## Objectives
• 1. In the UnQLite thread, which license does the core developer say UnQLite is released under?
• 2. Restate the paragraph of the UnQLite thread that begins "The scripting language is incredible" as a short bulleted list that keeps its main points.
• 3. Reproduce word for word the passage of the UnQLite thread starting with "Yep, sorry for" and going on through "on proggit too.".

## Excerpt
From UnQLite core developer: No, Jx9 (the standalone library) is under SPL, while UnQLite is 2-clause BSD (including the Jx9 core), so there is no worry about that since the two software are developed by the same company. In other words, use UnQLite without restrictions

VMG · on May 22, 2013

Why isn't the source tree for Jx9 publicly available?

Quote http://jx9.symisc.net/downloads.html

> Request access to the Jx9 source tree.

jessaustin · on May 22, 2013

Care to respond to this complaint?

https://news.ycombinator.com/item?id=5751928

symisc_devel · on May 22, 2013

Yep, sorry for the delay, We're quite busy.

I think this post will clarify the license issues http://unqlite.org/forum/note-on-the-licensing-situation

willvarfar · on May 22, 2013

This turned up recently on proggit too.

http://www.reddit.com/r/programming/comments/1etfxi/sqlite_n... was heavily downvoted for saying its an order of magnitude faster than SQLite

http://www.reddit.com/r/programming/comments/1etkix/unqlite_... raises concerns about the license, and there's a Global Lock in there too? The scripting performance gives cause for pause too.

cpleppert · on May 22, 2013

"It furthermore states that commercial licence must be acquired for closed source applications."

I love the description of the scripting language as "Turing complete" based on "JSON". That is the first time I have ever heard turing complete used to market a programming language!

The scripting language is incredible, I have never seen a more verbose way to program. It is a scripting language, yet seems to combine JSON, PHP and C standard library functions with C type casting. Look at the samples: http://unqlite.org/jx9_samples.html

I am speechless, the description of the project is the most vacuous collection of buzzwords imaginable. "Built with a powerful disk storage engine which support O(1) lookup." "Support Terabyte sized databases." Of course with a global lock and after taking a look at the scripting language I have reason to doubt the claims made

JulianMorrison · on May 22, 2013

If you lived through the XML boom, you'll probably recall the "Turing complete! based on XML!" languages (XSLT, Ant, and friends). This was before people re-re-learned the essential lesson "languages based on markup are painful as languages and unsafe as markup".

willvarfar · on May 22, 2013

(For a language being compared to SQL, saying its Turing Complete may be applicable.

Or maybe not: http://stackoverflow.com/a/7580013/15721 ;) )

daviddoran · on May 22, 2013

JX9 was what got me too. "Based on JSON..." didn't prepare me for the code samples. I can't think of a reason to invent a new language (that has to be learnt) as opposed to JavaScript or Lua.

## Information supplied
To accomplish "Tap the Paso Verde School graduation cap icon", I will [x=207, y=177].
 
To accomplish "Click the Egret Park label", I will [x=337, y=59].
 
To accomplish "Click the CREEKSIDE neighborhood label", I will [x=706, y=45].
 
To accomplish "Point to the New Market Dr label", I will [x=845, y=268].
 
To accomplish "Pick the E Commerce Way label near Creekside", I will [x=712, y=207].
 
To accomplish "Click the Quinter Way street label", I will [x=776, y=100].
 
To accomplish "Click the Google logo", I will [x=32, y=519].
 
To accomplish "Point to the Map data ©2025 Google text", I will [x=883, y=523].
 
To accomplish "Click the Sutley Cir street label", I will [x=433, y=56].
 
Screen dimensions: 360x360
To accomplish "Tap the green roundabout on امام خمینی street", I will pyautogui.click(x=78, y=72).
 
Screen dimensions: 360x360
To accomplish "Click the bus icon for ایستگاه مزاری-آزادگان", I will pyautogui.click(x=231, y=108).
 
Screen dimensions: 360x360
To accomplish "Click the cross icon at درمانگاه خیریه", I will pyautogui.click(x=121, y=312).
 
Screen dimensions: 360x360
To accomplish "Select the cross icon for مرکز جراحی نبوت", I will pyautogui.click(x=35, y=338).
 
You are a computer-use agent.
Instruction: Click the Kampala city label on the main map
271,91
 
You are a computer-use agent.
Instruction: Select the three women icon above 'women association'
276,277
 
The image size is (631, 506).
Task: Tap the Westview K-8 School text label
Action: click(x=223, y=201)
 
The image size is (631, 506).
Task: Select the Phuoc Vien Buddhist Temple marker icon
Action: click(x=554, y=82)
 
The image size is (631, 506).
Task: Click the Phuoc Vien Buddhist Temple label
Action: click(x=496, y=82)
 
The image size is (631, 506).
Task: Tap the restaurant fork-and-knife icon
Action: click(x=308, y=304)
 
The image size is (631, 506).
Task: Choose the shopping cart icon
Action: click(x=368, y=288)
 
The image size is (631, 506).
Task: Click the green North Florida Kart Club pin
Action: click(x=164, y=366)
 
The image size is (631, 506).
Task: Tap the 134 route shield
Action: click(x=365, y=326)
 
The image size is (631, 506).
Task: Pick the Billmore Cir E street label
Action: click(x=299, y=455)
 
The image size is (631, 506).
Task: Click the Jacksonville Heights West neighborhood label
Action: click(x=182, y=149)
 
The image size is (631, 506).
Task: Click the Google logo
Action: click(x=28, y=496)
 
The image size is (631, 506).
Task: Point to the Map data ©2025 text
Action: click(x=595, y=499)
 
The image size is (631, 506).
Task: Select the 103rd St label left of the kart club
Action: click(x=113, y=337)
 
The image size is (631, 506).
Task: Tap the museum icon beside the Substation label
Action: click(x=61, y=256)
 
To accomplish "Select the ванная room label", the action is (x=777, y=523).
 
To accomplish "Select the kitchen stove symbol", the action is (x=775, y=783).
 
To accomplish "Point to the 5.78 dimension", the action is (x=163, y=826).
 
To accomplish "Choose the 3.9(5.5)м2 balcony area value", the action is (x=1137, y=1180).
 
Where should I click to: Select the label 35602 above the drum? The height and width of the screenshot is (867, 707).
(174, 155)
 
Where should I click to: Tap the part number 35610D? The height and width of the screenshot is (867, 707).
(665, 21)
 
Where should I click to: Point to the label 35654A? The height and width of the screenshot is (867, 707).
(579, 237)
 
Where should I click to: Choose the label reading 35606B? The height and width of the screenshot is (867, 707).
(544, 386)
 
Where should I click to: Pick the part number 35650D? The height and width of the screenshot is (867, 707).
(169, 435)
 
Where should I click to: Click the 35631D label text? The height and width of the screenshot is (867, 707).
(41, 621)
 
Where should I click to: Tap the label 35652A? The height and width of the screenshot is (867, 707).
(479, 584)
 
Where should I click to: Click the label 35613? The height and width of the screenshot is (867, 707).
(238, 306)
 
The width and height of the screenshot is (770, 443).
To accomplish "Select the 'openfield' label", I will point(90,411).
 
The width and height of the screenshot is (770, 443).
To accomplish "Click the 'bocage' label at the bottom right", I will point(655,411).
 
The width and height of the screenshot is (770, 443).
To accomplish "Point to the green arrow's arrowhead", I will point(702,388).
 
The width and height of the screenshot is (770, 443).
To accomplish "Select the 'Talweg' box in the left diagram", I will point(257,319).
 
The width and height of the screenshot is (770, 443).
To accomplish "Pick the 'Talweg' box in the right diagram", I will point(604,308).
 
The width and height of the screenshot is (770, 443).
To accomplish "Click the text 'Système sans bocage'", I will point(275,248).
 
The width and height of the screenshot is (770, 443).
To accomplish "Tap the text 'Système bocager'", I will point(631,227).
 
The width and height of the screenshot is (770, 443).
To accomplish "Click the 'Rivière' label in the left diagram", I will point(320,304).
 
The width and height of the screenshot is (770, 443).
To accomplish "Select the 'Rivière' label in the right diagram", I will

## Results for each task
• 1. The 2-clause BSD license, which also covers the Jx9 core.

• 2.
- The writer has never seen a more verbose way to program than this scripting language.
- Although it is a scripting language, it seems to combine JSON, PHP and C standard library functions with C type casting.
- Samples are available at http://unqlite.org/jx9_samples.html

• 3.
Yep, sorry for the delay, We're quite busy.

I think this post will clarify the license issues http://unqlite.org/forum/note-on-the-licensing-situation

willvarfar · on May 22, 2013

This turned up recently on proggit too.